Drawing and interpreting trend lines with café data
Interpreting Real Business Relationships
Use scatter plots to find patterns beyond just time - what else affects café sales?
Sarah realized that looking only at time (month over month) isn't the only useful pattern. She can also look at relationships between two variables: Does advertising spend predict sales? Does temperature predict sales? Does staffing level predict sales?
This Lesson's Focus
Use scatter plots to find and interpret relationships between business variables. This is exactly what Excel's regression tools will automate in upcoming lessons - but understanding the logic first makes you a better analyst.
Business Question
The café manager wants to know: "If I spend more on advertising, will I make more sales?"
Advertising Spend vs. Weekend Sales
Each dot represents one weekend's advertising spend and resulting sales
Interpretation Questions
- What direction does the relationship go? (Positive or Negative?)
- What does the slope tell you? (For each $100 more spent on advertising, about how much more in sales?)
- How consistent is the pattern? (Are dots close to the line or scattered?)
- What would you predict for a weekend with $450 in advertising?
Answers
- Direction: Positive - more advertising → more sales
- Slope: About $2 per $1 spent (each $100 in ads adds ~$200 in sales)
- Consistency: Pretty high - points cluster reasonably close to the line
- Prediction: Approximately $2,000 in sales for $450 advertising
Business Question
"Does weather affect our sales? Should I plan for more inventory on hot days?"

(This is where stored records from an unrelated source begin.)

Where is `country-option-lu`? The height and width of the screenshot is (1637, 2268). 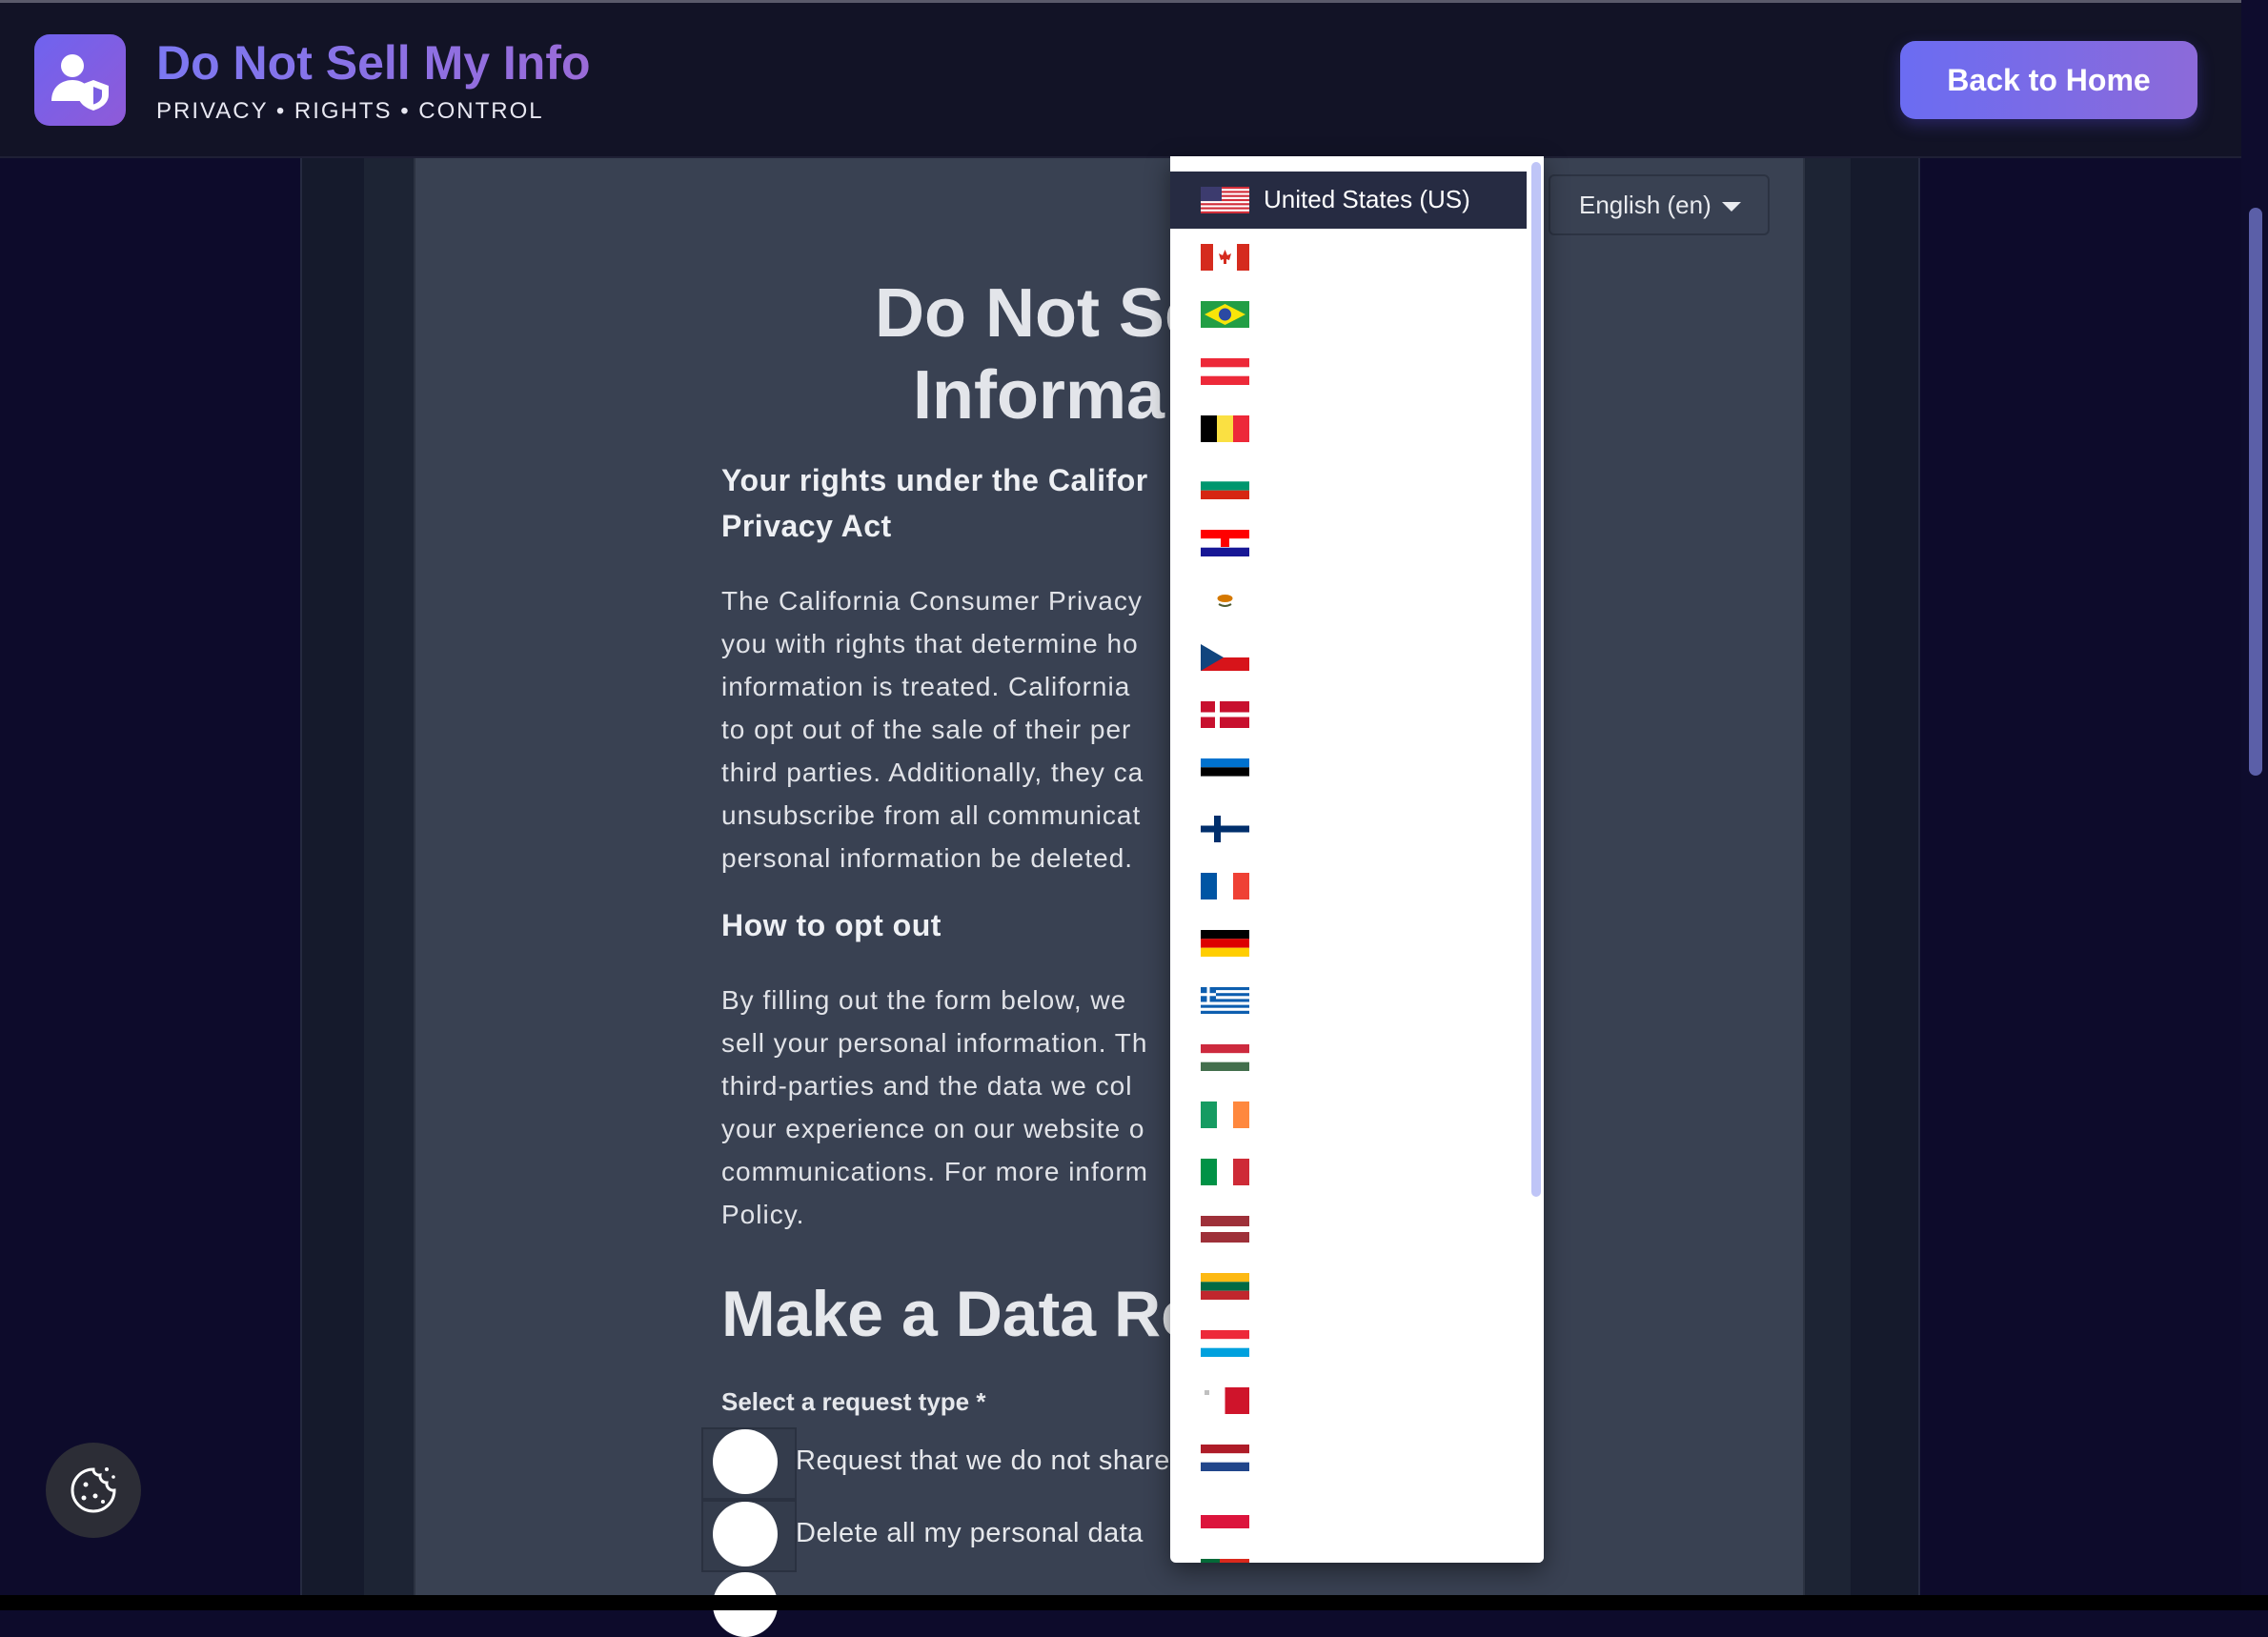 country-option-lu is located at coordinates (1348, 1344).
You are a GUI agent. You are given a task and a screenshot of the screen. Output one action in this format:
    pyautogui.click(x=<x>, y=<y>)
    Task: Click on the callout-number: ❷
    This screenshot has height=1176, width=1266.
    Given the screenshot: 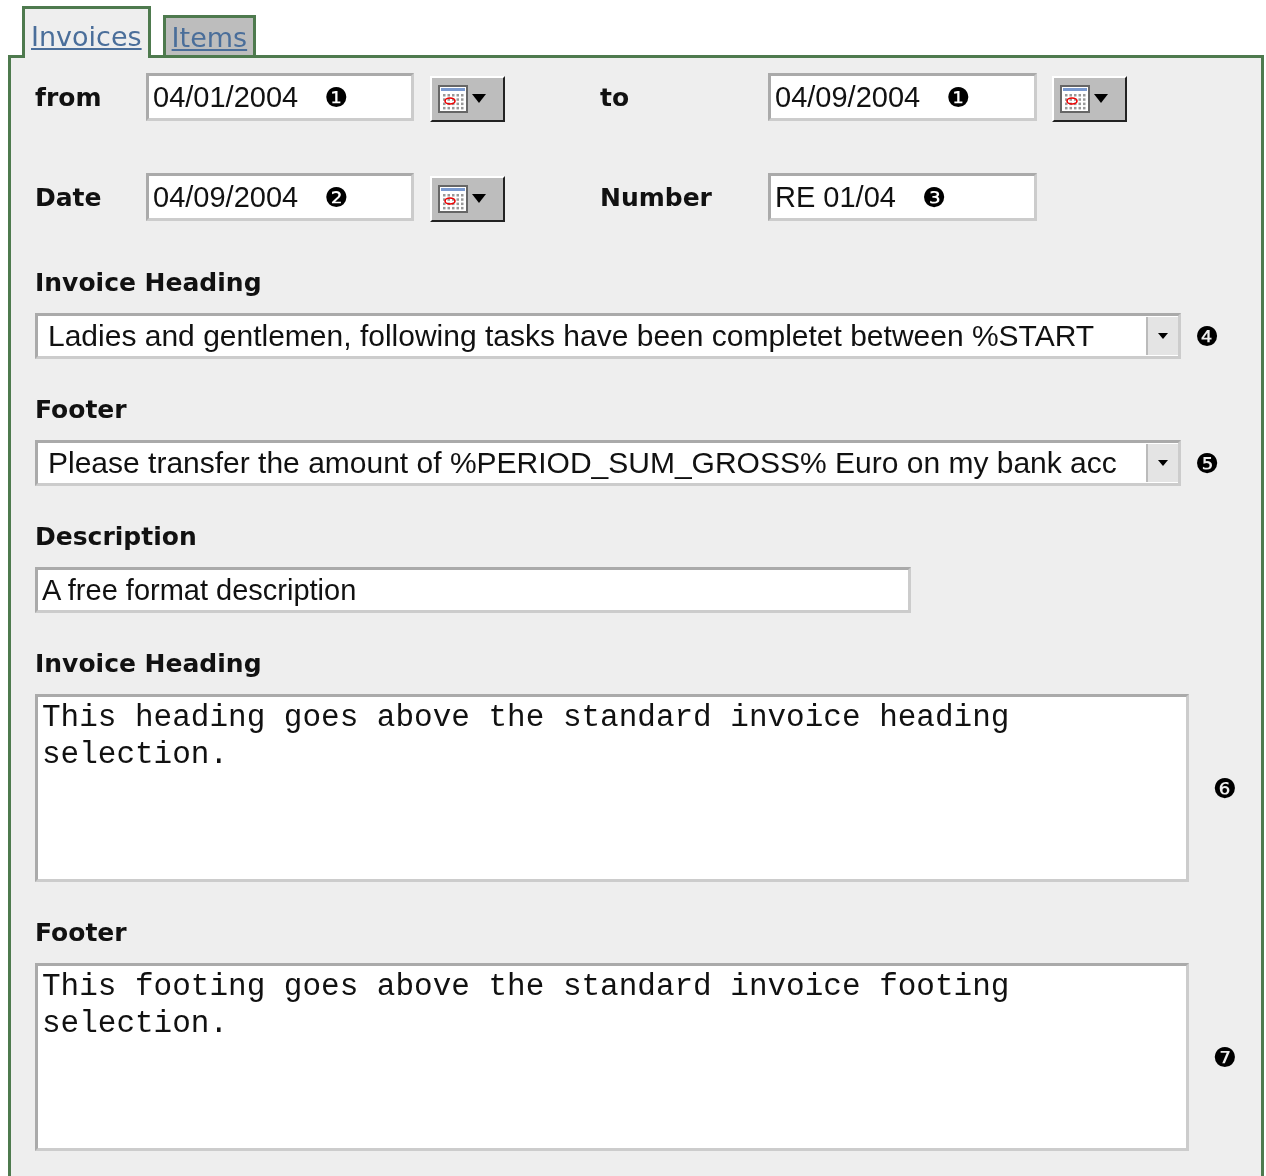 What is the action you would take?
    pyautogui.click(x=336, y=197)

Temperature vs. Weekend Sales
Each dot represents one weekend's high temperature and café sales
Interpretation Questions
- What direction does the relationship go? Is this surprising or expected?
- What does the slope tell you? (For each degree warmer, how much do sales change?)
- What might explain this pattern? (Think like a café owner - what do people want on hot vs. cold days?)
- What would you predict for a 70°F weekend?
Answers
- Direction: Negative - hotter days → lower sales (probably because people stay cool indoors)
- Slope: About -$65 per degree (each degree warmer = $65 less in sales)
- Pattern explanation: On hot days, people may go to air-conditioned malls or avoid the café's outdoor area
- Prediction: Approximately $6,000 in sales for 70°F
Business Question
"How many staff members do I need? Is there a point where adding more staff doesn't help?"
Staff Members vs. Weekend Sales
Each dot represents one weekend's number of staff and café sales
Interpretation Challenge
- What happens to sales as staff increases from 2 to 5? What about 5 to 8?
- What does this suggest about optimal staffing?
- Why might the relationship flatten out at higher staffing levels?
- What other factors might explain this pattern?
Key Insight: Diminishing Returns
The staffing relationship shows diminishing returns. Going from 2→3 staff adds ~$1,300 in sales. Going from 7→8 staff might add only $100. At some point, more staff creates crowding without improving service, or there's simply not enough customers to serve.
This is exactly the kind of insight that makes forecasting valuable - not to get an exact number, but to understand the shape of the relationship and where the optimal point might be.
Team Activity (10 minutes):
Step 1: Choose a scenario (2 minutes)
Each team picks one: advertising, temperature, staffing, or invent your own
Step 2: Make predictions (4 minutes)
For your scenario, predict: (a) direction, (b) approximate slope, (c) confidence level
Step 3: Share with team (4 minutes)
Explain your reasoning - what business knowledge informed your prediction?
Relationships Are Everywhere
Time isn't the only variable that matters. Scatter plots reveal relationships between any two business variables you can measure.
Direction Tells the Story
Positive (both go up) or negative (one goes up, one goes down) - this tells you whether increasing one variable helps or hurts the other.
Slope Quantifies Impact
The slope tells you exactly how much the outcome changes for each unit increase in the input - essential for planning and budgeting.
Fit Shows Certainty
How tightly points cluster around the line shows how reliable your predictions will be. Low fit doesn't mean "bad" - just "less certain."